**Your task**
Turn each line of the rows below into a Markdown table with two columns, "Number" for the line's position and "Line" for its text. Skip blank lines and omit the pictures.

begin Supplied material

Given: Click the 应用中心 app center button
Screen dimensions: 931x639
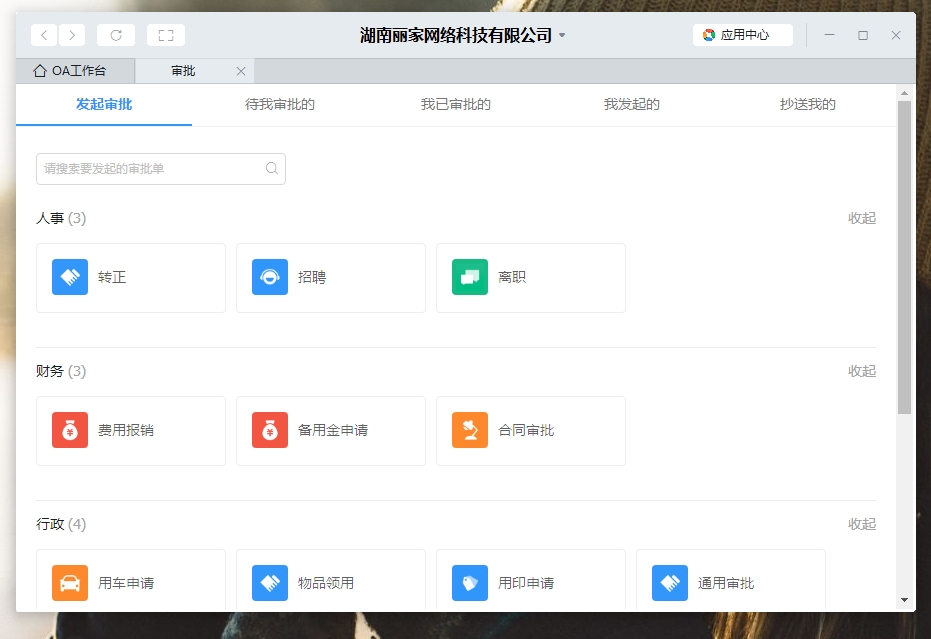Looking at the screenshot, I should point(742,35).
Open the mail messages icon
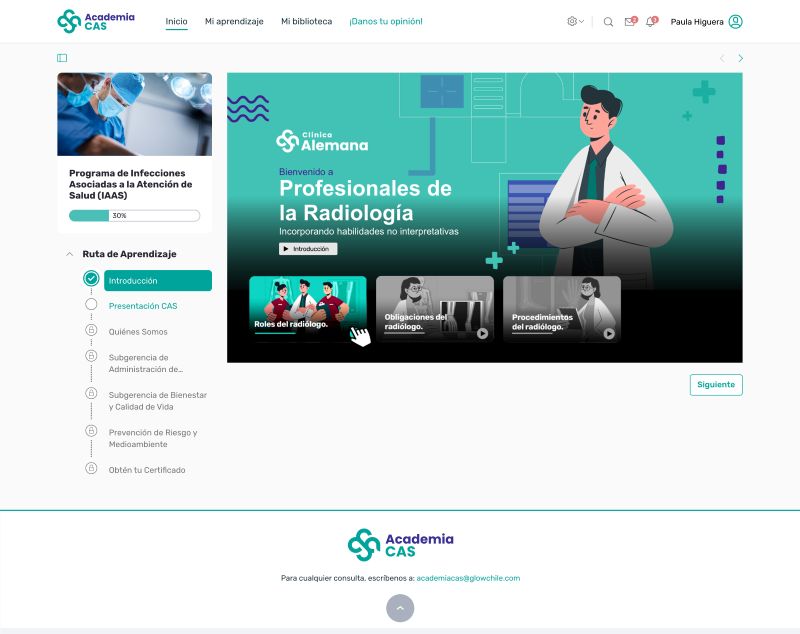The width and height of the screenshot is (800, 634). coord(629,22)
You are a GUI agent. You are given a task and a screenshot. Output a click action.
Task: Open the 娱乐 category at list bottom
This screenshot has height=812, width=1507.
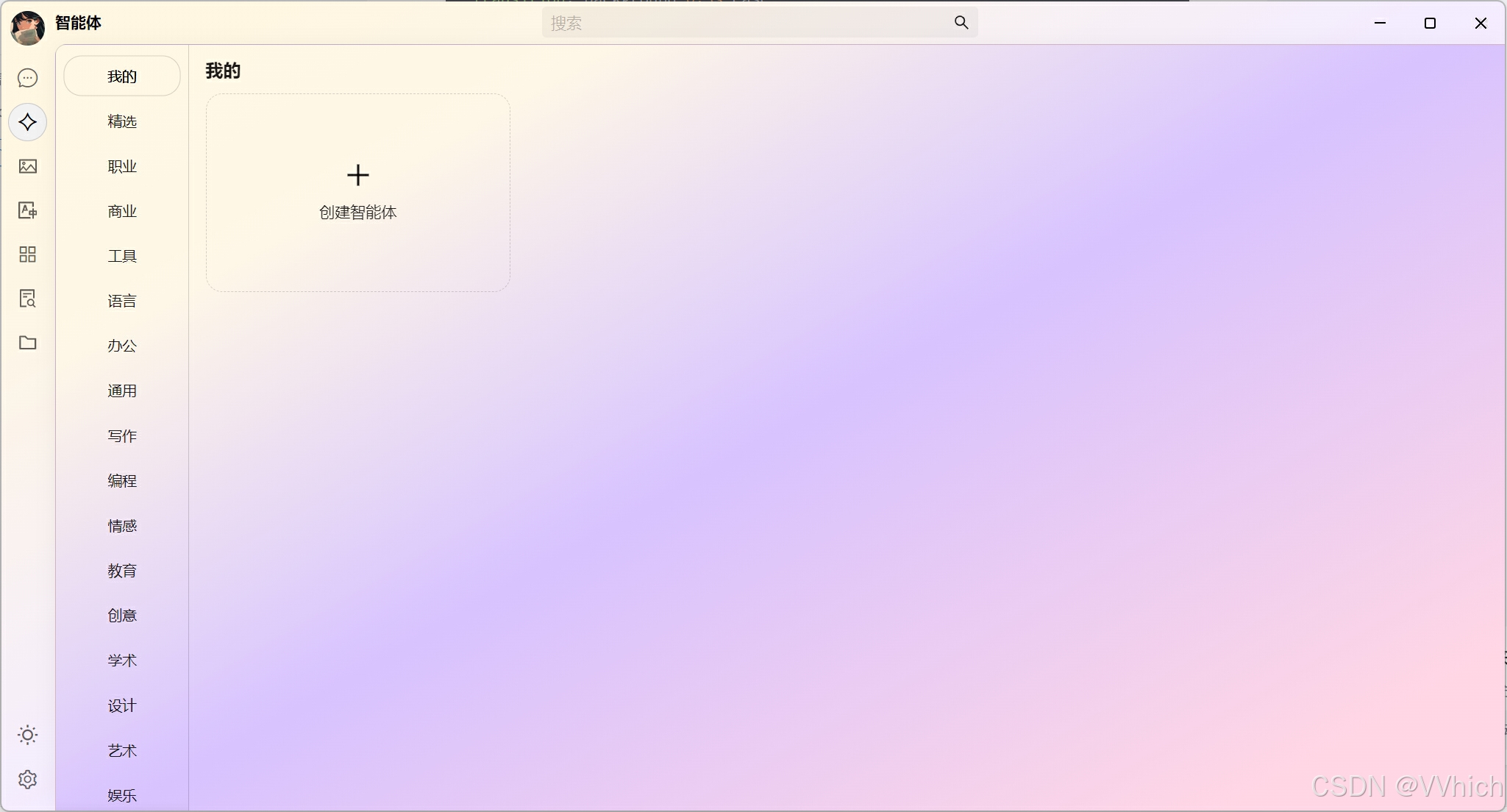pos(122,796)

end Supplied material

**Task output**
| Number | Line |
|---|---|
| 1 | Given: Click the 应用中心 app center button |
| 2 | Screen dimensions: 931x639 |
| 3 | Looking at the screenshot, I should point(742,35). |
| 4 | Open the mail messages icon |
| 5 | The width and height of the screenshot is (800, 634). coord(629,22) |
| 6 | You are a GUI agent. You are given a task and a screenshot. Output a click action. |
| 7 | Task: Open the 娱乐 category at list bottom |
| 8 | This screenshot has height=812, width=1507. |
| 9 | pos(122,796) |